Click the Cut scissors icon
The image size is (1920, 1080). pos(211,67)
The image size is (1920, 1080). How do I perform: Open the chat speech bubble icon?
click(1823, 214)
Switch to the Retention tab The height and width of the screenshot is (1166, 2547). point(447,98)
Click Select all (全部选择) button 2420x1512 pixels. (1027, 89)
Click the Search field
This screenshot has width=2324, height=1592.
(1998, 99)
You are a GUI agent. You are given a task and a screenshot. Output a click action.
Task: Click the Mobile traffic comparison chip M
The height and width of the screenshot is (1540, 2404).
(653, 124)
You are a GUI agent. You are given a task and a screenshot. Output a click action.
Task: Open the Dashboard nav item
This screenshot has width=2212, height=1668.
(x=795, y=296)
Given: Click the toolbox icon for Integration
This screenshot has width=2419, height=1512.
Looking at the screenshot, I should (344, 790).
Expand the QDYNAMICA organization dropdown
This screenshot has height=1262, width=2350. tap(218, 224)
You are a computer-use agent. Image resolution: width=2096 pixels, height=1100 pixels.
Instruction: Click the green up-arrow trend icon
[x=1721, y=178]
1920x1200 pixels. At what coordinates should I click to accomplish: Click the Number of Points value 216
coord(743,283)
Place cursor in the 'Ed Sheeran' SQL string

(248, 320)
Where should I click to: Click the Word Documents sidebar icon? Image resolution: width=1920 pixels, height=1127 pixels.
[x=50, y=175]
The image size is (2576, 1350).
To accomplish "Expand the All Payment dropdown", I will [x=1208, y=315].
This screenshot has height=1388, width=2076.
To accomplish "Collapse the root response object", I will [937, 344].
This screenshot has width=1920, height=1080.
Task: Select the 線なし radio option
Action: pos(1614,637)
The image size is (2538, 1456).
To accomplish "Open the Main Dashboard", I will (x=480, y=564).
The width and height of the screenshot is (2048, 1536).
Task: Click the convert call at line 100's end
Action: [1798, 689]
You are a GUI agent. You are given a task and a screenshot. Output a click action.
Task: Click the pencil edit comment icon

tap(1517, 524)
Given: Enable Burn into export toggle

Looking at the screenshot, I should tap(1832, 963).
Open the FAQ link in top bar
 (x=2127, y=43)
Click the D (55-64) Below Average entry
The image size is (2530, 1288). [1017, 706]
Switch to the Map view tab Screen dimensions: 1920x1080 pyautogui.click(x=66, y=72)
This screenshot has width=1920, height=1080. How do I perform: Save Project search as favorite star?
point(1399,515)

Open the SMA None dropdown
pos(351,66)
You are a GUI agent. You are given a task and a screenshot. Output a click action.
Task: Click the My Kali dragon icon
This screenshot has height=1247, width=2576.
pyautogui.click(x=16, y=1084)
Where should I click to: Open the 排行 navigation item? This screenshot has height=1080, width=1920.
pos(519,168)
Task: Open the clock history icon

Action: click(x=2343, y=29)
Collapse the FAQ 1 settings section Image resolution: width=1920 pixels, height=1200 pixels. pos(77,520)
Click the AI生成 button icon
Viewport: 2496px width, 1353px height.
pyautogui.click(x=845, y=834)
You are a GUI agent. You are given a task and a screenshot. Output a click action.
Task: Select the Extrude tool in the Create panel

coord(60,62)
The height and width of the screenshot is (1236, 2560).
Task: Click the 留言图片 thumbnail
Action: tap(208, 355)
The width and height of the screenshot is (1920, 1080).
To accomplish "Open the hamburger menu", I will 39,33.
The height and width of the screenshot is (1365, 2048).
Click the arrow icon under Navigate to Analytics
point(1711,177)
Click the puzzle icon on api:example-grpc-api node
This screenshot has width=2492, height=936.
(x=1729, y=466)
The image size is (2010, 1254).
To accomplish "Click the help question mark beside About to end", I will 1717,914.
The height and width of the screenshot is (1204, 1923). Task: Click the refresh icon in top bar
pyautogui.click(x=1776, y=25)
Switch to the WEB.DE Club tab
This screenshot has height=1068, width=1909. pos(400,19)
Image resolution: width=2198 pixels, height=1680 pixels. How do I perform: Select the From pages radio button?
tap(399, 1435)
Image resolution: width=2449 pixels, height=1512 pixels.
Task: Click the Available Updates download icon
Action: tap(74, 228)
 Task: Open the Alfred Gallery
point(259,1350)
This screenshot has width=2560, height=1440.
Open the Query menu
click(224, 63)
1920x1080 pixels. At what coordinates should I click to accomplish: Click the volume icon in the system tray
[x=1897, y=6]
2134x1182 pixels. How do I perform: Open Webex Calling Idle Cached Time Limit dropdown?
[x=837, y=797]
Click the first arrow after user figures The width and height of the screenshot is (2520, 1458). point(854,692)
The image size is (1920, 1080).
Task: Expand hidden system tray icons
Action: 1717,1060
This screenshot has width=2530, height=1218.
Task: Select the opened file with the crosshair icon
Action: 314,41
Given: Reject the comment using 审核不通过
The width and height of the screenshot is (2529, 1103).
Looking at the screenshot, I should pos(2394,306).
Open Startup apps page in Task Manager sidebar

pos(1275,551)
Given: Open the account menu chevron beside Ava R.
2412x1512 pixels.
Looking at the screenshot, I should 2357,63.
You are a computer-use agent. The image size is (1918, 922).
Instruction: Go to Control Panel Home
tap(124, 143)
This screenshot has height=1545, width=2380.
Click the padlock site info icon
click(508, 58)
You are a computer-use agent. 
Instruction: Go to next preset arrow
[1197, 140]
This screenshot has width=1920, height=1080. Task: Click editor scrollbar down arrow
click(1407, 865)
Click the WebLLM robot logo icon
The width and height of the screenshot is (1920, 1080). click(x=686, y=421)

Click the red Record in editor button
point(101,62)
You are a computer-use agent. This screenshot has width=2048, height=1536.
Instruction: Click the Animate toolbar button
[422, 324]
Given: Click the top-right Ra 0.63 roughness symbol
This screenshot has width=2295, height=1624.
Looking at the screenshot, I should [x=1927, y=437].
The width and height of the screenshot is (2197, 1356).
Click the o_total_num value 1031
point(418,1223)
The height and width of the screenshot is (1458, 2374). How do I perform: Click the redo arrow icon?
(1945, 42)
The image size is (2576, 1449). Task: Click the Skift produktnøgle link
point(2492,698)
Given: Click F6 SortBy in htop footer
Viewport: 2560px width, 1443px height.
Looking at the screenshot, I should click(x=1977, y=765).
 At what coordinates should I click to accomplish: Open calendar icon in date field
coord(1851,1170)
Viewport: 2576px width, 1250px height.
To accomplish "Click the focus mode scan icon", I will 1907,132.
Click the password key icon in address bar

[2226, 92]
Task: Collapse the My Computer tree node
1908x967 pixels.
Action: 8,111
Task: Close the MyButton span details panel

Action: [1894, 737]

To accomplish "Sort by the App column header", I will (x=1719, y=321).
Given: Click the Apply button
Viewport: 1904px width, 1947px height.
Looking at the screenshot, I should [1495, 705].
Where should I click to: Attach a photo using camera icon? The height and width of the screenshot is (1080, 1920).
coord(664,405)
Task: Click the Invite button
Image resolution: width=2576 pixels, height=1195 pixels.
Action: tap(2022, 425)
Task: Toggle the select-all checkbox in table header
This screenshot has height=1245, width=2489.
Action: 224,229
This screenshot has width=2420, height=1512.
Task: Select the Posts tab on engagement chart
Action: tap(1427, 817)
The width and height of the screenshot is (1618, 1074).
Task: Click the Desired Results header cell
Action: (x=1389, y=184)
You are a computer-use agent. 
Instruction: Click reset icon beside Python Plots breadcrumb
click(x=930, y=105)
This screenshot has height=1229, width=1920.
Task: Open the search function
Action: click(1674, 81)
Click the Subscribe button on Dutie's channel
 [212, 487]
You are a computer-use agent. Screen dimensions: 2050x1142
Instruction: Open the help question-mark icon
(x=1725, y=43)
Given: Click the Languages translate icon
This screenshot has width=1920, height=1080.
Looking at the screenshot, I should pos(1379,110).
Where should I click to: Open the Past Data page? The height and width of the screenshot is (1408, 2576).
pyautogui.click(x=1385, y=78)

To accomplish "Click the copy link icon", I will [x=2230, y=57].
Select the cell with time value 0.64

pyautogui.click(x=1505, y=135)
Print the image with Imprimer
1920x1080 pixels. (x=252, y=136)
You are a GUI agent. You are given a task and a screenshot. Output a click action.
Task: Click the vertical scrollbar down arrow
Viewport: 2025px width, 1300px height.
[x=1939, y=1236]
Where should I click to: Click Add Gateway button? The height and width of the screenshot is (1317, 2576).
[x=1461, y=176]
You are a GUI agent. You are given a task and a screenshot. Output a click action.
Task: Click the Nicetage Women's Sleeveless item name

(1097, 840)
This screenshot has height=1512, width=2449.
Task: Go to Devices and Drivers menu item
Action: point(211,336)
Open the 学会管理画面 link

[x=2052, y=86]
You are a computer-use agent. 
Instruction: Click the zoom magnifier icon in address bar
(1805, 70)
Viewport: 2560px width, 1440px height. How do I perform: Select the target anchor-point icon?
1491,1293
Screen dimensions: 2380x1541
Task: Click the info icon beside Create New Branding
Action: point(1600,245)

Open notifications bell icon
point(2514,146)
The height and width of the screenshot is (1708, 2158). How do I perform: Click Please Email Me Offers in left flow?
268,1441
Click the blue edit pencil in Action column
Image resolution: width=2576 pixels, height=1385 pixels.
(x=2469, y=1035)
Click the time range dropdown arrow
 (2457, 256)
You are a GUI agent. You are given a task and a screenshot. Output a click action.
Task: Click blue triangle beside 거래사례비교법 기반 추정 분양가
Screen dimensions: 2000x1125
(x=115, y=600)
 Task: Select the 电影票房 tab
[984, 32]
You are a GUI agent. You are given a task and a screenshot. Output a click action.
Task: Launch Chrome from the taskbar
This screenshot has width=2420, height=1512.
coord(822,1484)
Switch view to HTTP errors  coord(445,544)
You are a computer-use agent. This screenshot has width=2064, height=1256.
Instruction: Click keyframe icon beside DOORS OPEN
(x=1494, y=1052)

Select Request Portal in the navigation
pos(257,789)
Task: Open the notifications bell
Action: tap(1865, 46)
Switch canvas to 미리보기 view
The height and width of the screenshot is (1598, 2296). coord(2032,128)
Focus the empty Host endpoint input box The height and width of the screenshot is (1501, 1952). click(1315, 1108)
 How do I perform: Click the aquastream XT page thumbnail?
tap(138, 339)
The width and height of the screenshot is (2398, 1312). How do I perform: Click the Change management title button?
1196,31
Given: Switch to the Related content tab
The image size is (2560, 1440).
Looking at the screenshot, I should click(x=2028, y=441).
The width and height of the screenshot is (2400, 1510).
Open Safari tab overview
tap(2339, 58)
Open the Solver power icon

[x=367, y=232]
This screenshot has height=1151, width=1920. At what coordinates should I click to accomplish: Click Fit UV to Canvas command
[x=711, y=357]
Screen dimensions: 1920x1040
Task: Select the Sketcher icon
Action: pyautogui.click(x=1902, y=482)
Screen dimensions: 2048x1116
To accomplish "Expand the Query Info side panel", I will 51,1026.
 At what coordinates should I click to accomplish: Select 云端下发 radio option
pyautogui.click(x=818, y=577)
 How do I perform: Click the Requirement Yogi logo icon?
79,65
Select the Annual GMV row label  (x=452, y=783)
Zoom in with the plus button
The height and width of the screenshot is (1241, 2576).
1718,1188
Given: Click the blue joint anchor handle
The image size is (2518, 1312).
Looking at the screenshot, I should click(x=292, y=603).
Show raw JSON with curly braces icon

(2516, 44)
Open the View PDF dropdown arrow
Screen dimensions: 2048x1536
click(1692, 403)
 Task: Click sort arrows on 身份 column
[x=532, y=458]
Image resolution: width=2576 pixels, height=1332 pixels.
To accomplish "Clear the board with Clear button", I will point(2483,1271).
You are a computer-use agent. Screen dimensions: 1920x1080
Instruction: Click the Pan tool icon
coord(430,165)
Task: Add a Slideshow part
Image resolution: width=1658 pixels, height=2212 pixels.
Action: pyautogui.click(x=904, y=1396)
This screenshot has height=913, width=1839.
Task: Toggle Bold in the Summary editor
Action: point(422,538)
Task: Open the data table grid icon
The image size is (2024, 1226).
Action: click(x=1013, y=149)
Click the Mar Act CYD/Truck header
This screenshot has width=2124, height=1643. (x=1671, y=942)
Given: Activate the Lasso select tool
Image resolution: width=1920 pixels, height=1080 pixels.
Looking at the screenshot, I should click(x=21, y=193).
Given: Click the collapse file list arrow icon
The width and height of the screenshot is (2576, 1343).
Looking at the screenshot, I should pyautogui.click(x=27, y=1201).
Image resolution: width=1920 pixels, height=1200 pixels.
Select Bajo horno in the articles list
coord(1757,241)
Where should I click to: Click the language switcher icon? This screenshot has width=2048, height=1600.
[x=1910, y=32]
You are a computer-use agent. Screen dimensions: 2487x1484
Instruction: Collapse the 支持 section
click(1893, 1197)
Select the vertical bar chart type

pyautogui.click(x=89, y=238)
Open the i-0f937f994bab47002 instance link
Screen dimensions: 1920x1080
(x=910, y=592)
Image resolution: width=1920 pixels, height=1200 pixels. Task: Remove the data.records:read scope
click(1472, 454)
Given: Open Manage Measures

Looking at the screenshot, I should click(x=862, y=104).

## What is required
Retype exactly the lines from the first line of the records above through the line containing "Switch to the Retention", both included, and nothing else.

## Result of the exercise
Click the Cut scissors icon
The image size is (1920, 1080). pos(211,67)
The image size is (1920, 1080). How do I perform: Open the chat speech bubble icon?
click(1823, 214)
Switch to the Retention tab The height and width of the screenshot is (1166, 2547). point(447,98)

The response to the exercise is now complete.